Only two relationships apparently reached statistical significance on both univariate and multivariate analyses, those of ‘large’ (vessel) stroke with ICT, and of left ventricular dysfunction with ICT. Problems with the former concept have been discussed. Regarding the latter, a p value was not given. Judging by the confidence intervals, which are very close to 1.0 at the lower end, the p values were probably not far off 0.05, which is at best borderline in the face of multiple comparisons. Furthermore, this particular parameter was measured on TOE itself, making it a nonsensical criterion by which to determine the need for TOE. Their assertion that transthoracic echocardiography (TTE) could be used to select candidates for TOE based on LV systolic function may well be valid, but assumes that the same patients would have LV dysfunction picked up on TTE as on TOE, for the relationship with ICT to hold.

The suggestion that “patients presenting with lacunar stroke should not necessarily be excluded from TOE to rule out a cardiac source of embolism”, because of the finding that 28% of patients with LACS had ICT, highlights the crux of this debate. Are we interested in factors predicting a cardioembolic mechanism, when presence of ICT might then justifiably lead to anticoagulation, or are we interested in the presence of ICT per se? Theoretically, it is implausible that lacunar stroke is likely to be influenced by ICT, as the authors themselves point out. Furthermore, no association between either LACS or ‘small’ (vessel) stroke and ICT was found, unlike with ‘large’ (vessel) strokes. Thus, one could equally interpret the 28% prevalence of ICT in patients with LACS as suggesting that ICT is a common incidental finding on multiplanar TOE of no pathological relevance. Indeed, the frequency of asymptomatic ICT is unknown. It would have been more useful to assess if presence of ICT on TOE accurately predicts cardioembolism as a mechanism for stroke, as judged by multiterritorial infarcts, recent MI, maximal deficit at onset of the event, and absence of another likely stroke mechanism (such as severe carotid stenosis or lacunar stroke on the background of hypertension), all factors that are considered to be suggestive of a cardiac embolism [Ref]. To this end, it may be helpful to stratify risk of cardioembolic stroke based on ICT size and location. If a predictive value of ICT could be shown, it would lend some credence to their assertion that “the use of these variables [sCAD, ECG evidence of ischaemia and large stroke on CT/MRI] to focus TOE investigation on those with a high probability of harbouring an intracradiac thrombus may improve outcome”.

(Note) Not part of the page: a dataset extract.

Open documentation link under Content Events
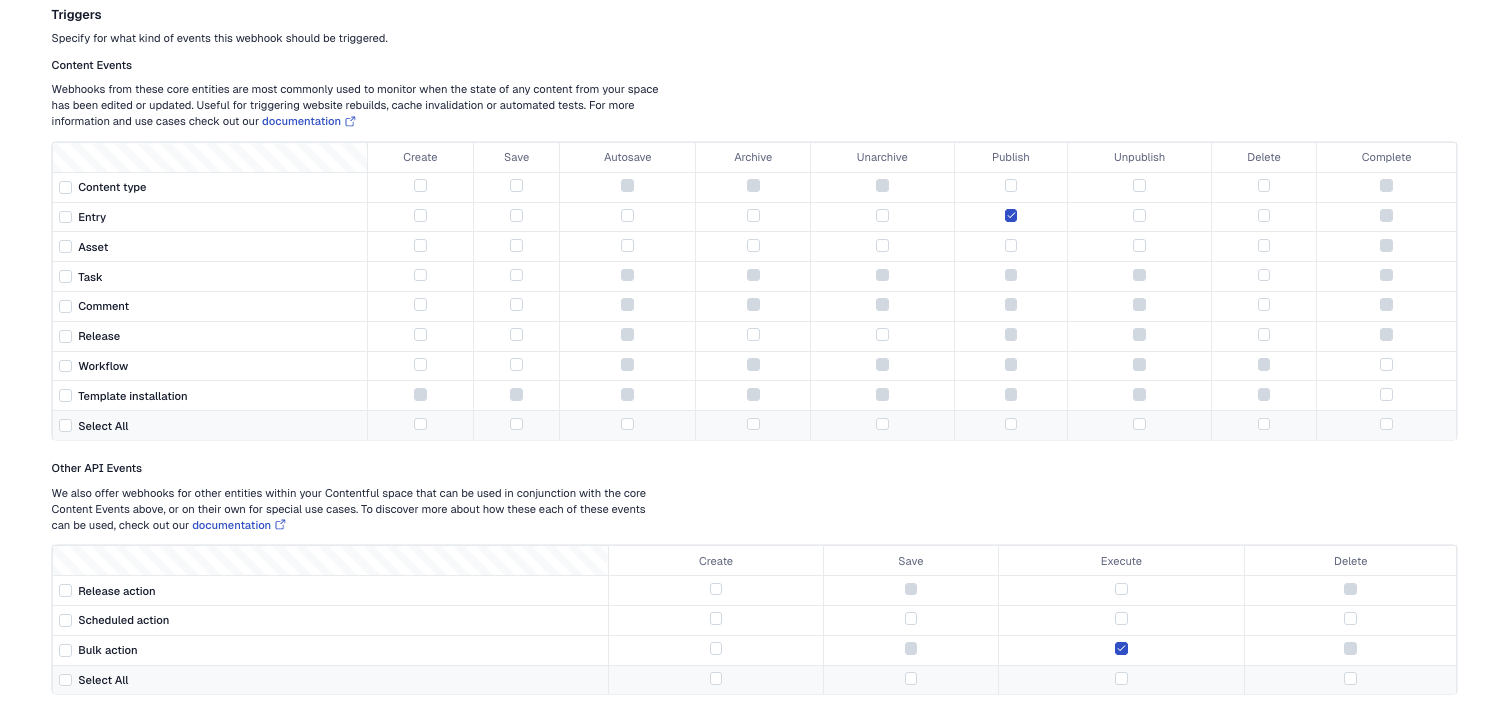1499x706 pixels. tap(301, 122)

From the data presented, I would conclude:
1) ICT detected by multiplanar TOE post-stroke are probably more common than previously suspected;
2) there is as yet unsubstantiated evidence that certain clinical variables may increase the chance of detecting ICT post-stroke;
3) the clinical relevance of these ICT are uncertain;
4) an intervention trial, comparing outcome from anticoagulation with that from standard antiplatelet therapy, for unselected stroke patients with ICT on TOE is badly needed.

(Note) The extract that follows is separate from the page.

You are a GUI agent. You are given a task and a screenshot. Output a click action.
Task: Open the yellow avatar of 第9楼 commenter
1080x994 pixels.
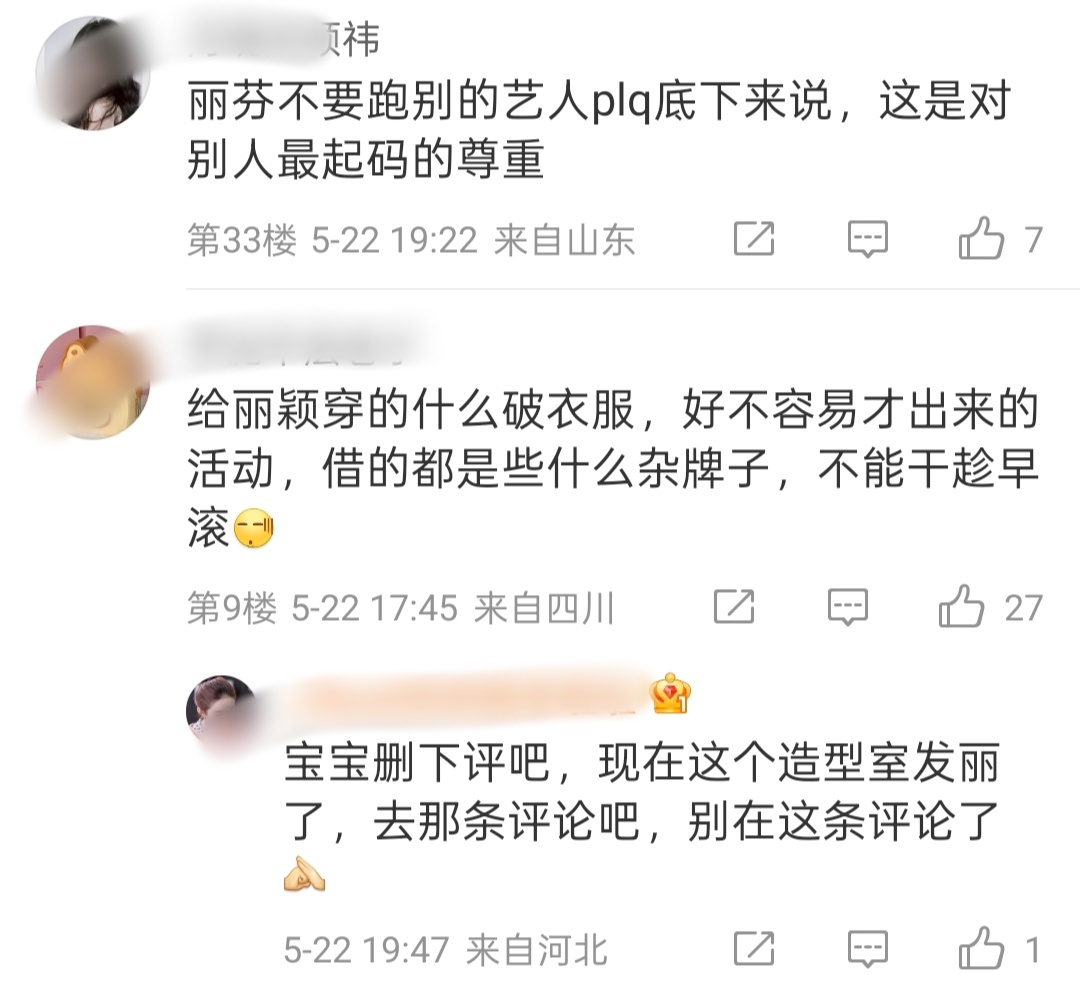pyautogui.click(x=93, y=382)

Until a causal association between all detected ICT and risk of any type stroke can be determined, it appears inappropriate to use clinical variables, whether or not they are confirmed to be associated with presence of ICT, to select patients for TOE, if the aim is to anticoagulate positive cases. For the present, the decision to use TOE should continue to be based on clinical evidence of a cardioembolic mechanism for the event, not on the likelihood of finding an intracardiac thrombus.

Reference

Kelley RE, Minagar A. Cardioembolic stroke: an update. South Med J. 2003;96:343-9.